The limousine ride home was a war of silence.
Ares sat beside her, arms crossed, one hand clenched into a fist against his knee.
Elara pressed herself into the corner of the seat, staring out the tinted window, jaw tight.
Outside, the city blurred by in gold and neon. Inside, the tension was suffocating.
She could still feel the heat of his anger radiating off him, could still hear the echo of his words.
“You’re mine.”
The words had wrapped around her like barbed wire.
Not because they scared her — but because part of her had wanted them to mean something more than control.
And that part of her?
Was losing the war.
When the car pulled into the private garage beneath the penthouse, Ares didn’t wait for the driver to open the door. He was out in seconds, the door swinging closed behind him with a slam that shook the frame.
Elara followed, slower, her heels clicking on the polished concrete as she stepped into the elevator.
The doors closed.
Silence.
And then—
“You humiliated me tonight,” he said without turning.
Her eyes narrowed. “He humiliated me.”
“You should’ve shut it down,” Ares snapped, finally turning to face her.
“I did. After you watched it happen.”
He stepped closer.
She refused to move.
“I don’t need my wife smiling at men who want to destroy me,” he said, voice low.
“I don’t need a husband who only acts like one when he’s jealous,” she replied coldly.
That landed.
His jaw tightened.
“From now on,” he said, his voice as cold as the marble floors, “you don’t speak to other men unless I give you permission.”
Elara’s heart dropped. “You’re joking.”
“I’m not.”
“You can’t control me like that.”
“I can,” he said, stepping closer, “and I will.”
The elevator stopped. The doors opened into the penthouse.
He stepped out.
She stayed inside.
Frozen.
“What do you want from me?” she asked, barely above a whisper. “You say I’m your wife. You say I belong to you. But you only show up when someone threatens what’s yours.”
He turned, slowly.
And for a moment — just a flicker — the storm in his eyes cracked.
“You are not just mine in name, Elara,” he said. “You are mine in every way that matters.”
“You don’t get to decide that,” she whispered.
He took one step back toward her.
“No,” he said. “But I will.”
⸻
She didn’t remember walking to the living room.
All she remembered was standing there — trembling — when he turned to her and said:
“Sit.”
Her body obeyed before her mind caught up.
She hated that.
Hated that part of her still listened when he gave orders.
Ares moved to the bar, poured himself a drink, and faced her with a calm that was anything but.
“Tonight was a reminder,” he said. “That this marriage, however it began, is now real. And real marriages have expectations.”
She laughed bitterly. “So we’re rewriting the contract now?”
He ignored that.
“I don’t need you to love me,” he said, sipping the amber liquid. “In fact, I forbid it.”

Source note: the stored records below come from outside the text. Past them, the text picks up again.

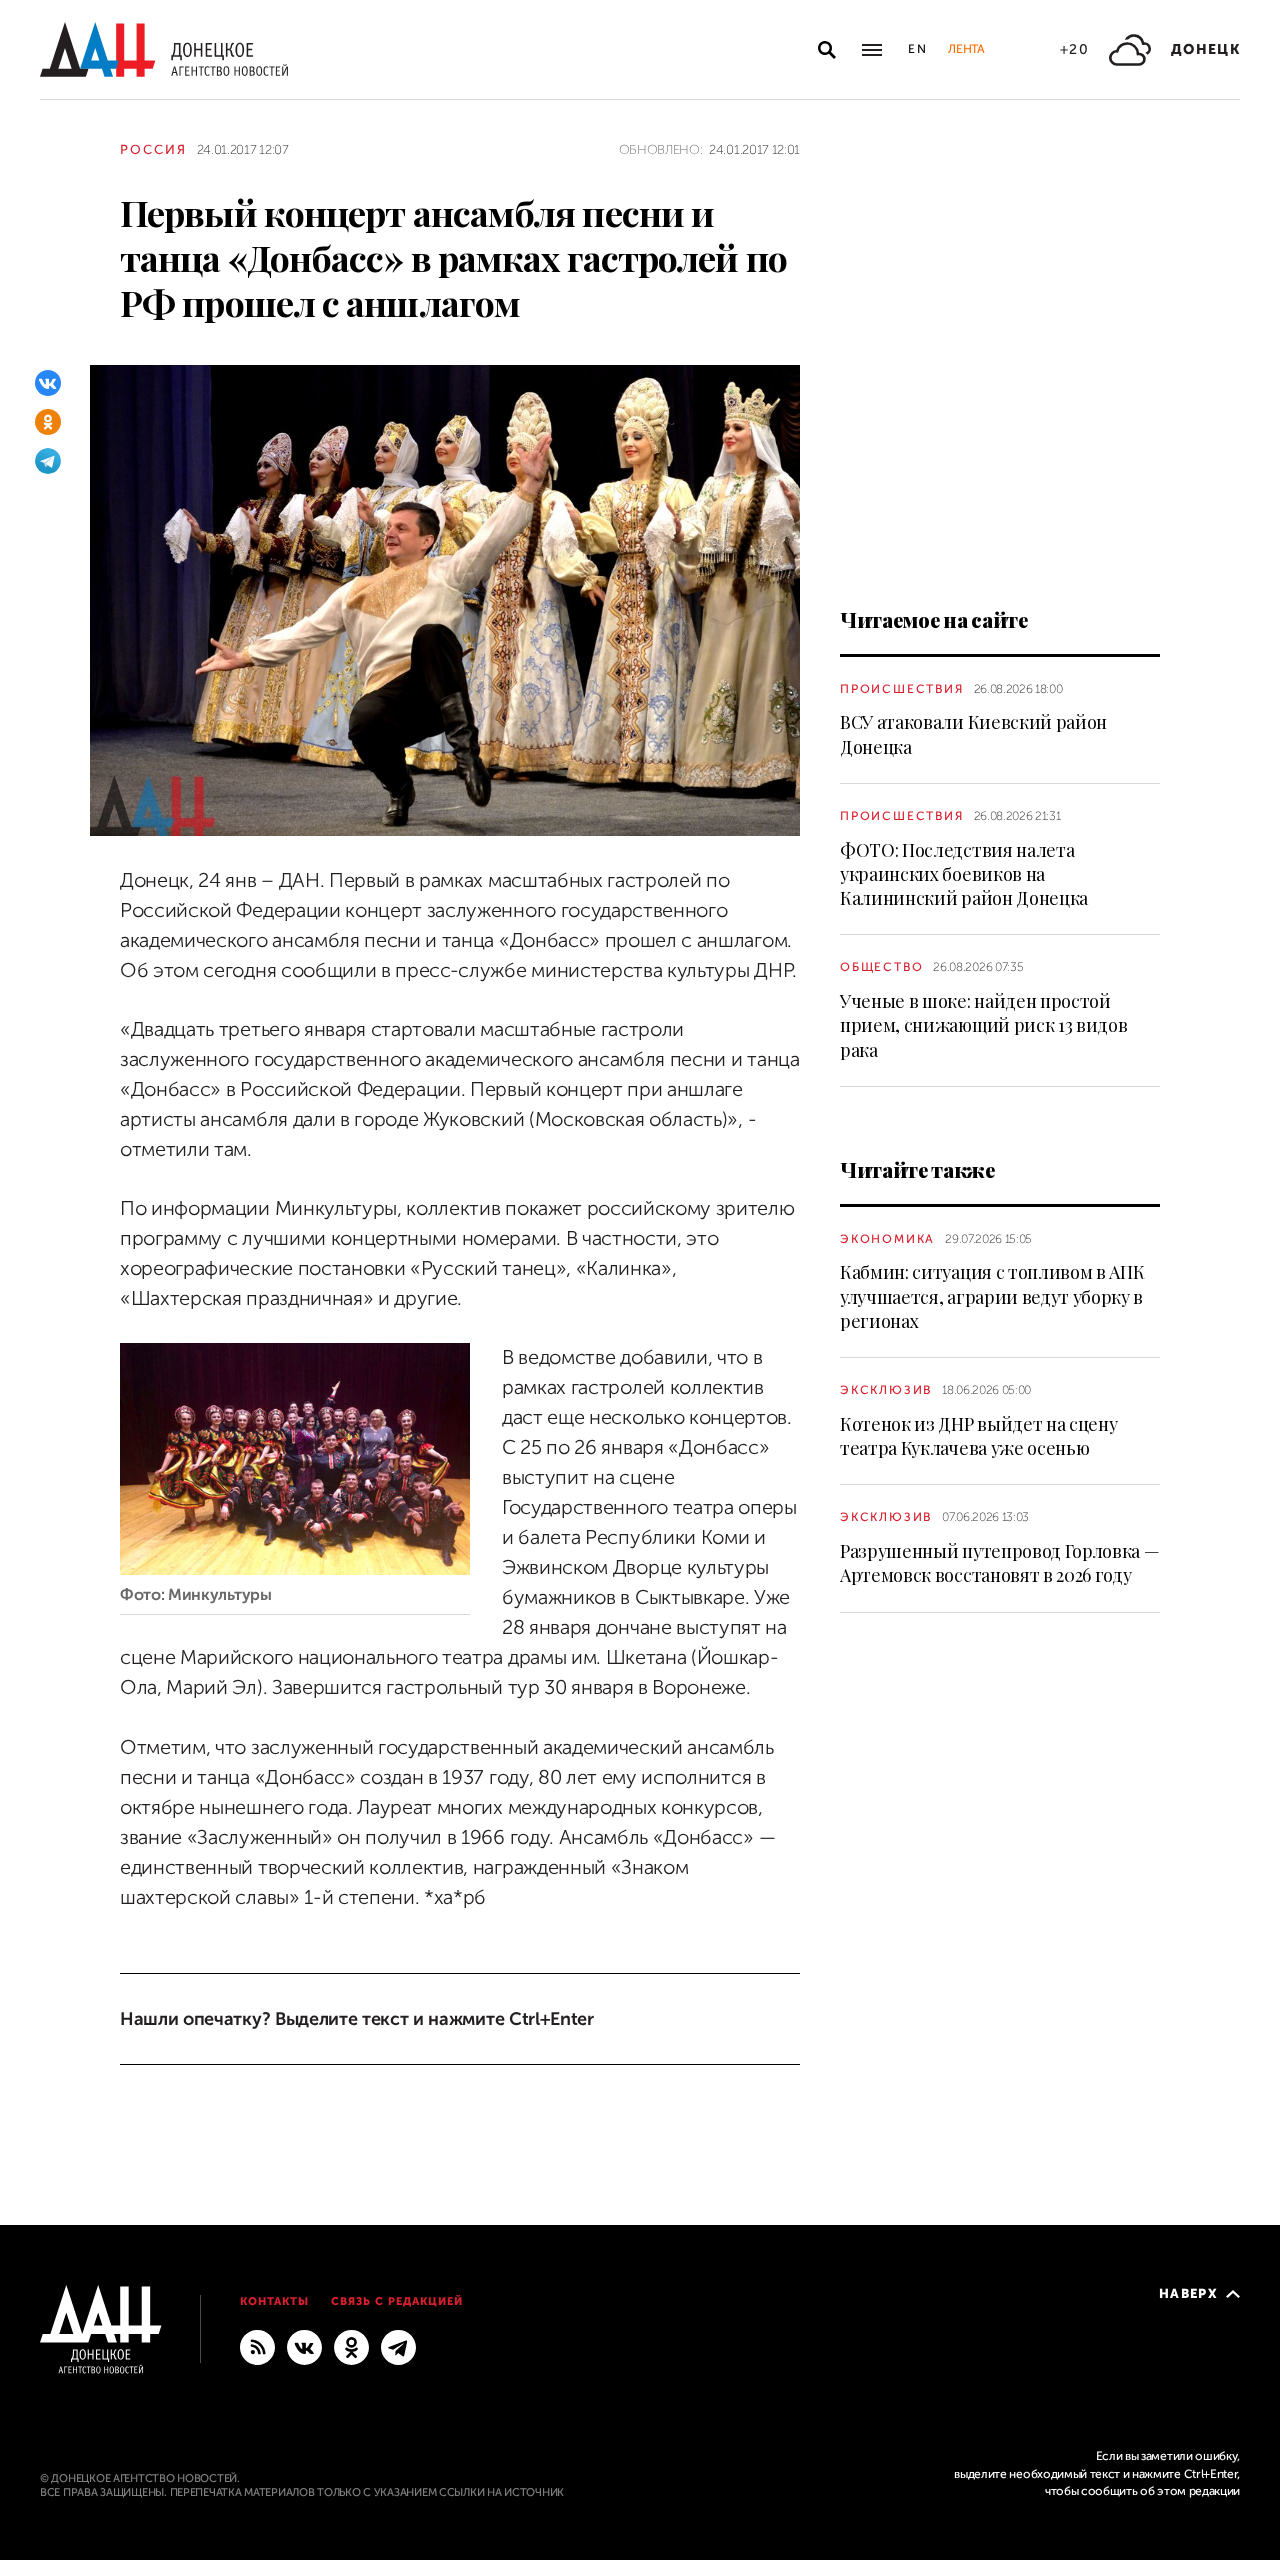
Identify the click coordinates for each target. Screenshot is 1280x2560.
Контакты (274, 2301)
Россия (153, 149)
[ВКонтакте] (48, 383)
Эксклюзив (886, 1390)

Her head snapped up. “Excuse me?”
“Love complicates things,” he said. “This marriage exists to protect reputations. To maintain power. Nothing more.”
“So why marry me at all?” she asked, her voice shaking.
His gaze dropped to the glass. For a moment, silence stretched between them.
Then—
“Because chaos destroys legacies,” he said. “And convenience… doesn’t.”
Her heart twisted.
Convenience.
That was all she’d ever been.
“And because you,” he added, his eyes locking onto hers, “have something no one else does.”
Her breath caught.
“What?” she asked.
Ares crossed the room in two strides, stopping just in front of her.
He leaned down, his voice like silk over steel.
“Obedience,” he whispered. “And desperation.”
The words punched the air from her lungs.
Elara shot to her feet, fury igniting her veins.
“I’m not your pet,” she spat.
Ares didn’t move.
“No,” he said quietly. “You’re my wife.”
The words were colder than any slap.
She turned, ready to storm off.
But he wasn’t done.
“New rules,” he said, his voice sharp, cutting through the air like glass.
She stopped.
“Rule one,” he said. “Appearances must be perfect. We are the model couple in public.”
She said nothing.
“Rule two: No emotional entanglements. You are not to fall in love with me.”
The words sliced her pride open like a knife.
And finally—
“Rule three,” he said, walking past her toward the hallway, “you will not embarrass me. Ever.”
Elara stood alone in the glittering silence.
A prisoner in a penthouse.
A doll in a gilded cage.
But even as tears threatened, she swallowed them.
Because despite everything…
She wasn’t broken yet.
And she wouldn’t be.
She might have signed a contract.
She might be playing the perfect wife.
But she wouldn’t fall.
Not for the devil who built this empire.
And not for the man behind the mask — no matter how much her heart wanted to.